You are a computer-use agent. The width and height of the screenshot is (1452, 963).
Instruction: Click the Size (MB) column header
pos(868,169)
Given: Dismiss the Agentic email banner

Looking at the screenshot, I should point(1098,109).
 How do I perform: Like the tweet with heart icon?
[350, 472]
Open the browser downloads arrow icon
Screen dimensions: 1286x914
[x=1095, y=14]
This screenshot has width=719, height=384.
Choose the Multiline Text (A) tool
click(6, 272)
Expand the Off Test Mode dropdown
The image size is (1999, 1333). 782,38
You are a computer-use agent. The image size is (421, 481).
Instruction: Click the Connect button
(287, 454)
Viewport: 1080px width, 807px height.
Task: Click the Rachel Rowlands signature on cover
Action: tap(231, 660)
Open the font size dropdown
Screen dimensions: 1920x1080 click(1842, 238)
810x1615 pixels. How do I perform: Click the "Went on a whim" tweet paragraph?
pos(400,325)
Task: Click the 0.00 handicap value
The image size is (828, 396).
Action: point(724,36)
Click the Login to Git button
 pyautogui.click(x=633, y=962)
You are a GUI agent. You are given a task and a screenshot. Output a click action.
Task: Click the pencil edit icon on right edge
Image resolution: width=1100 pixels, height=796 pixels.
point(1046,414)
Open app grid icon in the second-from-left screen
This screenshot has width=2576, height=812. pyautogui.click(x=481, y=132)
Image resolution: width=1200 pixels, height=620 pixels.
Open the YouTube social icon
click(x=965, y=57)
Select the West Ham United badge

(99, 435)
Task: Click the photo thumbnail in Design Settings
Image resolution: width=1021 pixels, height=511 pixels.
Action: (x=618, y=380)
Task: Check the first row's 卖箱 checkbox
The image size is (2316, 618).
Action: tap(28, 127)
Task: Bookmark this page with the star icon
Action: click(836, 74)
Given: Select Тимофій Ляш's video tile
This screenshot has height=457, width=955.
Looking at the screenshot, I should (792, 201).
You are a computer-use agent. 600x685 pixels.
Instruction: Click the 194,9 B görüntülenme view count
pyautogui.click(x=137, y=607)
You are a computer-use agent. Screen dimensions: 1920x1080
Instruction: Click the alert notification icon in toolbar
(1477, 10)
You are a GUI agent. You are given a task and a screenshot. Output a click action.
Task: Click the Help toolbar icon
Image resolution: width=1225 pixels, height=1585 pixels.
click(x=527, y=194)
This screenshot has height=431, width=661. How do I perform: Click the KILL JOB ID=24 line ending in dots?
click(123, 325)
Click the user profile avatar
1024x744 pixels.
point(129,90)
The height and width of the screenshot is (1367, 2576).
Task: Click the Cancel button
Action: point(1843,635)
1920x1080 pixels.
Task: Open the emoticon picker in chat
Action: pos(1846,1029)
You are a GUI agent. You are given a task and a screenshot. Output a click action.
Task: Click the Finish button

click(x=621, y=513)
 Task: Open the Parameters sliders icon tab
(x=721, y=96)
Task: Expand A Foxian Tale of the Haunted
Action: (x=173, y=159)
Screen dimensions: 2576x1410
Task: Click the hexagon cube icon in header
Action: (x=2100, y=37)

**TASK OBJECTIVE**.
Print the lines above again with no changes, starting at the line that contains "Task: Click the 0.00 handicap value" and ending at the line that contains "click(x=621, y=513)", both included.

**SOLVED EXERCISE**.
Task: Click the 0.00 handicap value
The image size is (828, 396).
Action: point(724,36)
Click the Login to Git button
 pyautogui.click(x=633, y=962)
You are a GUI agent. You are given a task and a screenshot. Output a click action.
Task: Click the pencil edit icon on right edge
Image resolution: width=1100 pixels, height=796 pixels.
point(1046,414)
Open app grid icon in the second-from-left screen
This screenshot has width=2576, height=812. pyautogui.click(x=481, y=132)
Image resolution: width=1200 pixels, height=620 pixels.
Open the YouTube social icon
click(x=965, y=57)
Select the West Ham United badge

(99, 435)
Task: Click the photo thumbnail in Design Settings
Image resolution: width=1021 pixels, height=511 pixels.
Action: (x=618, y=380)
Task: Check the first row's 卖箱 checkbox
The image size is (2316, 618).
Action: tap(28, 127)
Task: Bookmark this page with the star icon
Action: click(836, 74)
Given: Select Тимофій Ляш's video tile
This screenshot has height=457, width=955.
Looking at the screenshot, I should (792, 201).
You are a computer-use agent. 600x685 pixels.
Instruction: Click the 194,9 B görüntülenme view count
pyautogui.click(x=137, y=607)
You are a computer-use agent. Screen dimensions: 1920x1080
Instruction: Click the alert notification icon in toolbar
(1477, 10)
You are a GUI agent. You are given a task and a screenshot. Output a click action.
Task: Click the Help toolbar icon
Image resolution: width=1225 pixels, height=1585 pixels.
click(x=527, y=194)
This screenshot has height=431, width=661. How do I perform: Click the KILL JOB ID=24 line ending in dots?
click(123, 325)
Click the user profile avatar
1024x744 pixels.
point(129,90)
The height and width of the screenshot is (1367, 2576).
Task: Click the Cancel button
Action: point(1843,635)
1920x1080 pixels.
Task: Open the emoticon picker in chat
Action: pos(1846,1029)
You are a GUI agent. You are given a task and a screenshot. Output a click action.
Task: Click the Finish button

click(x=621, y=513)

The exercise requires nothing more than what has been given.